# Welcome to VeRL-Omni's documentation!

Last updated: 05/29/2026

[VeRL-Omni](https://github.com/verl-project/verl-omni) is a general RL training framework focused on multimodal generative models, built on top of [verl](https://github.com/verl-project/verl). It originated from the multi-modal generation RL effort in `verl`, and now has a dedicated home so it can evolve in a more focused way.

## Scope

VeRL-Omni targets RL post-training for three families of generative models:

1. **Diffusion generative models** for image, video, and audio — e.g., Qwen-Image, Wan2.2.
2. **Unified multimodal understanding + generation models** — e.g., BAGEL, HunyuanImage-3.0.
3. **Omni-modality models** that jointly handle text, image, audio, and video — e.g., Qwen3-Omni.

## Key capabilities

- **Specialized rollout** via [vLLM-Omni](https://github.com/vllm-project/vllm-omni) for high-throughput diffusion and multimodal generation.
- **Flexible reward pipelines** spanning rule-based rewards, model-based rewards, and multimodal reward computation.
- **Modular training backends** that plug into existing parallelism (FSDP, USP) and other optimizations rather than rebuilding the stack from scratch.
- **End-to-end examples and benchmarks** validating co-located sync and fully-async RL on the model families above.
- **High training throughput** — on our reference Qwen-Image FlowGRPO setup, VeRL-Omni achieves **up to ~25% higher end-to-end throughput** than the diffusers-based [`flow_grpo`](https://github.com/yifan123/flow_grpo) reference implementation, driven by vLLM-Omni rollout, FSDP/USP training, and asynchronous reward computation on a dedicated GPU pool.

```{toctree}
:maxdepth: 2
:caption: Getting Started

start/install.md
start/flowgrpo_quickstart.md
start/metrics.md
```

```{toctree}
:maxdepth: 1
:caption: Advanced Features

algo/rollout_correction.md
start/http_scorer.md
```

```{toctree}
:maxdepth: 1
:caption: Algorithms

algo/flowgrpo.md
algo/diffusionnft.md
algo/grpo_guard.md
algo/mixgrpo.md
algo/performance.md
```

```{toctree}
:maxdepth: 1
:caption: Performance Tuning Guide

perf/diffusion_mfu.md
perf/profiler.md
```

```{toctree}
:maxdepth: 1
:caption: Hardware Support

start/flowgrpo_quickstart_npu.md
```

```{toctree}
:maxdepth: 2
:caption: API Reference

api/trainer.rst
api/workers.rst
api/rollout.rst
api/reward.rst
api/pipelines.rst
api/utils.rst
```

```{toctree}
:maxdepth: 1
:caption: Developer Guide

contributing/editing-agent-instructions.md
contributing/integrating_a_diffusion_model.md
contributing/integrating_a_new_policy_gradient_algorithm_for_diffusion_model.md
contributing/integrating_a_new_direct_preference_algorithm_for_diffusion_model.md
contributing/common_pitfalls.md
```

## Contribution

VeRL-Omni is free software; you can redistribute it and/or modify it under the terms
of the Apache License 2.0. We welcome contributions.
Join us on [GitHub](https://github.com/verl-project/verl-omni) for discussions.

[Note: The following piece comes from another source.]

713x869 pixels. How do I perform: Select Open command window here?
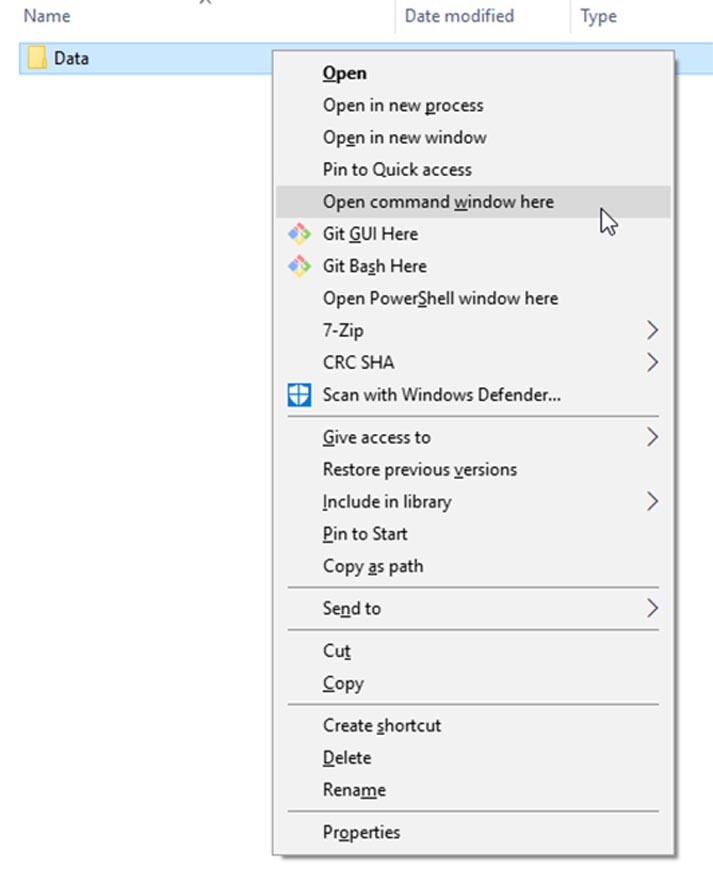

See the [2026 Q2 roadmap](https://github.com/verl-project/verl/issues/5755) for planned work.

### Code Linting and Formatting

We use pre-commit to help improve code quality. To initialize pre-commit, run:

```bash
pip install pre-commit
pre-commit install
```

To resolve CI errors locally, you can also manually run pre-commit by:

```bash
pre-commit run
```

### Adding CI tests

If possible, please add CI test(s) for your new feature. Pick the most relevant workflow from [`.github/workflows/`](https://github.com/verl-project/verl-omni/tree/main/.github/workflows):

| Workflow | When to use |
|---|---|
| `cpu_unit_tests.yml` | New tests that run without a GPU (file name must end with `_on_cpu.py`) |
| `gpu_smoke.yml` | GPU-requiring tests for trainer, worker, rollout, or agent-loop changes |
| `gpu_smoke_verl_latest.yml` | Same as above, but pinned against the latest `verl` main (for upstream compatibility) |
| `sanity.yml` | Static / import-level checks under `tests/special_sanity/` |

Steps:

1. Place your test file in the appropriate directory under `tests/` (e.g. `tests/trainer/`, `tests/workers/`, `tests/agent_loop/`).
2. Open the chosen workflow yml and add any missing path patterns to its `paths` section so the workflow triggers on your changes.
3. Keep the test as lightweight as possible — use small models, reduced steps, and CPU where feasible (see existing `*_on_cpu.py` scripts for examples).